Sapiens was most compelling when it left biology and anthropology, our areas of expertise, for history and economics, which inescapably led us to wonder if we simply lacked the ability to see flaws in Harari’s treatment of that material. And even connections between biology and history sometimes prove worrisome. For example, Harari discusses religion in broad terms, including what are usually called ideologies: humanism, socialism, communism, capitalism, and so forth. This seems right, both because the traditional set of religions includes nontheistic beliefs such as Buddhism, and because naturalistic ideologies serve many of the same functions as traditional religions, especially in totalitarian societies.

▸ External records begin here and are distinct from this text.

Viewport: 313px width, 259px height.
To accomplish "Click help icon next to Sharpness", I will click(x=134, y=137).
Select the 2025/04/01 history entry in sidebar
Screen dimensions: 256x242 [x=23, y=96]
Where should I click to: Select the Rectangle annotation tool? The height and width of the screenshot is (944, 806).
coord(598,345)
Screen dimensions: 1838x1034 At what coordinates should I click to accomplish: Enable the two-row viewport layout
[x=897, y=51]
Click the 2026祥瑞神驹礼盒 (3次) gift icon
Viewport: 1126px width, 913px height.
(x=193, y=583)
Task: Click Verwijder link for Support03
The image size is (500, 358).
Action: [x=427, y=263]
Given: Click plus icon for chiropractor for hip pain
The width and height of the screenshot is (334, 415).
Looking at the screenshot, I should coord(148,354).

However, Harari disappointingly classifies Nazism as “evolutionary humanism.” This mistakenly categorizes Nazism as an atheistic creed, when in fact the great majority of Nazis were Christians (like most Germans at the time). Nazi slogans promoted, not atheism, but “Kinder, Küche, Kirche” (children, kitchen, and church). Categorizing the Nazis as atheistic evolutionists is a common tactic of creationists seeking to discredit Darwinism, but seems a surprisingly sloppy error for a historian.
Harari cherry-picks examples, and he is distressingly miserly about giving researchers credit for their ideas. Still, in espousing his particular Theory of Everything, his style is breezy and engaging. Reading it is like joining a wide-ranging and provocative dinner table conversation. You may not agree with it all, but it makes for a memorable meal.
Marlene Zuk and Michael L. Wilson are both at the University of Minnesota-Twin Cities. She is a professor of ecology, evolution, and behavior, and her most recent book is Paleofantasy: What Evolution Really Tells Us About Sex, Diet, and How We Live (W.W. Norton & Company, 2013). He is an associate professor of anthropology.